Confronting Sin with Calmness

 In a class my wife and I lead for a local ministry, we teach parent’s about a concept called learned behaviors. In my words, these behaviors are ones that you acquire in your lifetime through interaction with your environment, or by being taught. Often these are not taught through sit down lessons, but rather by being immersed in an environment where a behavior unfolded consistently and frequently. Eventually, it becomes a normal way to conduct yourself. We may even recognize family patterns of learned behaviors- actions that have been passed down from parent to child for several generations. Of course, some learned behaviors are negative and it is important for us to identify those so that we can make changes. This is especially critical to us as parents, because we are now the ones creating the environment where OUR children are being developed.

One of the best places to have your learned behaviors challenged, is the bible. Just this week I came across a couple of passages that confronted not only my own conduct, but a generational pattern that exists in my family. The first was Ecclesiastes 10:4 [ESV], which says in part ‘Calmness will lay great offenses to rest’. Very similar to this is Proverbs 25:15 [NIV], ‘Through patience a ruler can be persuaded, and a gentle tongue can break a bone’. Now honestly, growing up in my home – if a great offense took place, the typical response was not calmness. And likewise, a gentle tongue was not viewed as a choice weapon by which a battle could be won. Misconduct provoked a quick response, complete with quickly elevated voices and stinging words. Arguments were typically marked by increasingly harsh tones of voice, discouraging observations, and carried along by a determination to talk over each other as loudly as possible. Today, I have an understanding that this way of exercising parental discipline and working through marital disagreements had existed in both of my parents’ families to varying degrees. And truthfully, I was not immune. I had learned, at least in part, some of these same traits. They worked themselves into my own parental discipline and relationship with my wife. I had learned through my environment that a loud voice and stinging words would win the day. And without a course correction on my part, my children will grow up to learn the same.

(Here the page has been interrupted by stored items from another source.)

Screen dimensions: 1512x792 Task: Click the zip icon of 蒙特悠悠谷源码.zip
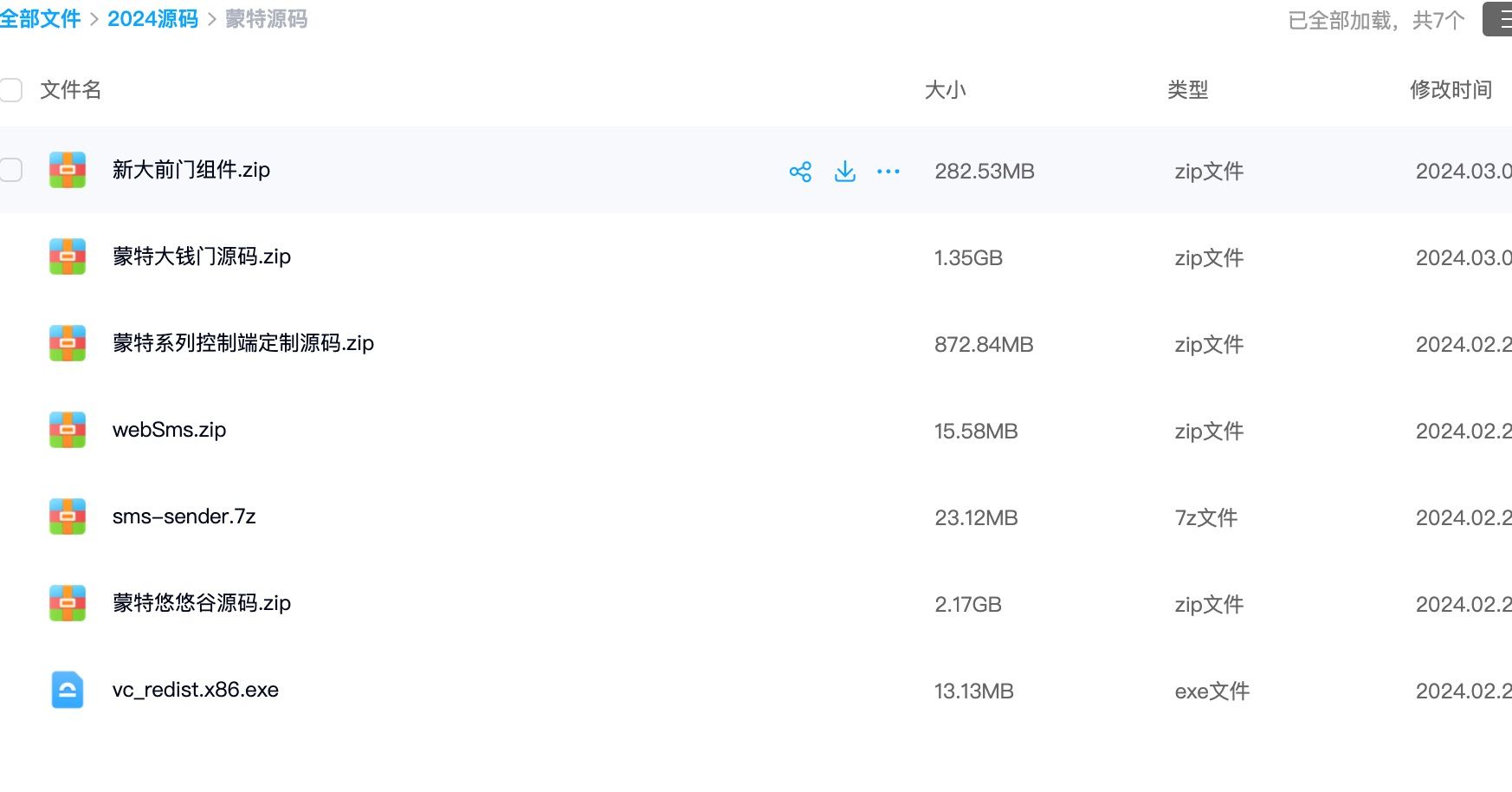coord(68,603)
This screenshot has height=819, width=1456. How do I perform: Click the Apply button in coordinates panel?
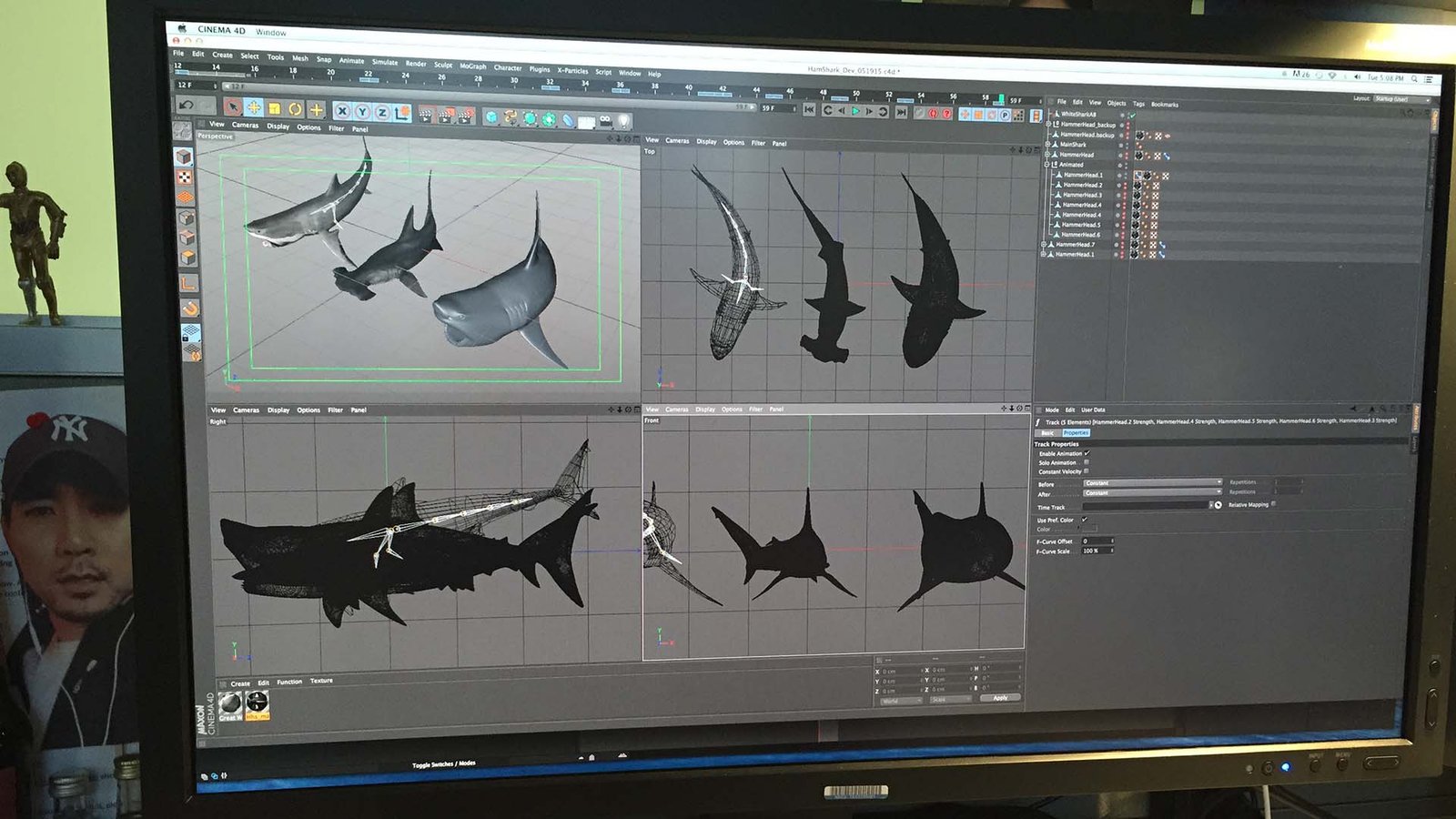[x=1000, y=698]
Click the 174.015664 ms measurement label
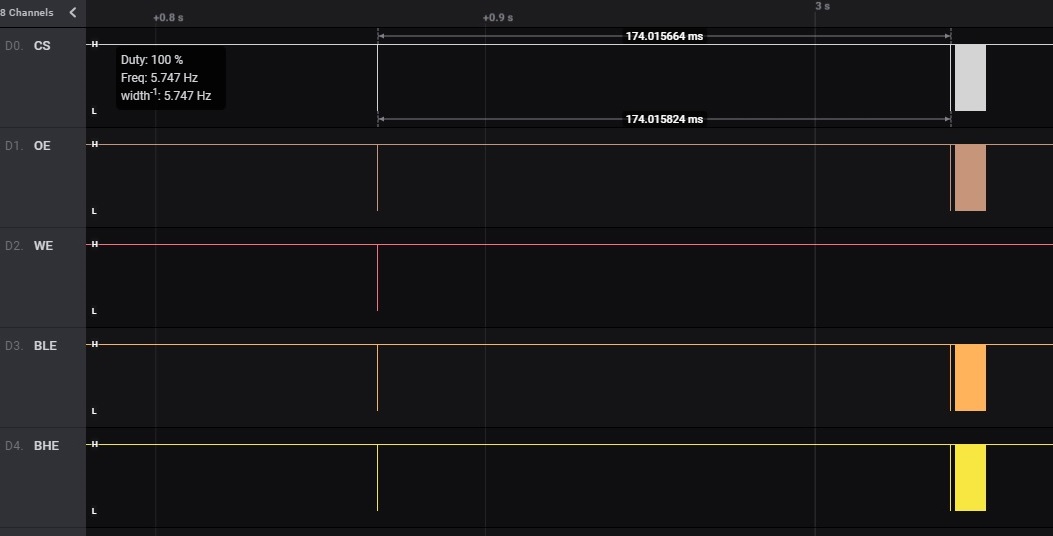The image size is (1053, 536). click(x=664, y=36)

Of course, I do not think the bible forbids righteous anger or frustration against sin. Nor do I think a stern voice is always out of place. If a child consistently misbehaves – there should be a strong response. The bible teaches that it is out of love and a desire for good that a parent disciplines their children [Hebrews 12:9-10]. But the bible also teaches us that the heart is the wellspring of life, and ‘everything you do flows from it’ [Proverbs 4:23]. And no combination of volume and vocabulary have the ability to change someone’s heart. Our frustration – James teaches [James 1:20] – will never create right attitudes and beliefs in our children, or in our spouse. So the conclusion James reaches, in light of this, is that we should be quick to listen and slow to speak; and we should control our anger and the actions that proceed from it. Because in the final analysis, our humanity will never yield spiritual health in others.

The word calmness in Ecclesiastes 10:4, can also be translated healing. So it could be said that, ‘healing will lay great offenses to rest’. And yes, this is so true! Every offense, every conflict, every misbehavior, every wrong attitude in us, in our spouse and in our children, is a byproduct of the sin of our first father and mother in Genesis 3. That event created in us a flesh that craves self-satisfaction, which often requires rebellion against authority. And every human on earth is clothed in this flesh. And it is only by the sacrifice of Jesus Christ, the son of God, on the cross that this flesh can be overcome. ‘By HIS wounds, we are healed’ [Isaiah 53:5], because He has laid all of our offenses to rest. And it is a trust in HIS work, that frees us from the need to respond to sin with more sin. That trust will work itself out in prayer for our own hearts, and the hearts of our children and our spouse. And that trust will free us to confront misconduct in those closest to us with calmness, patience and with a gentle tongue. For the parent, this will be a tongue that while at times stern, will also speak healing through the gospel.

Whether our children or our spouse, their greatest need is the same as ours: to look to Jesus for healing. And it is by our own calmness that we demonstrate a recognition that the power of heart change belongs only to God.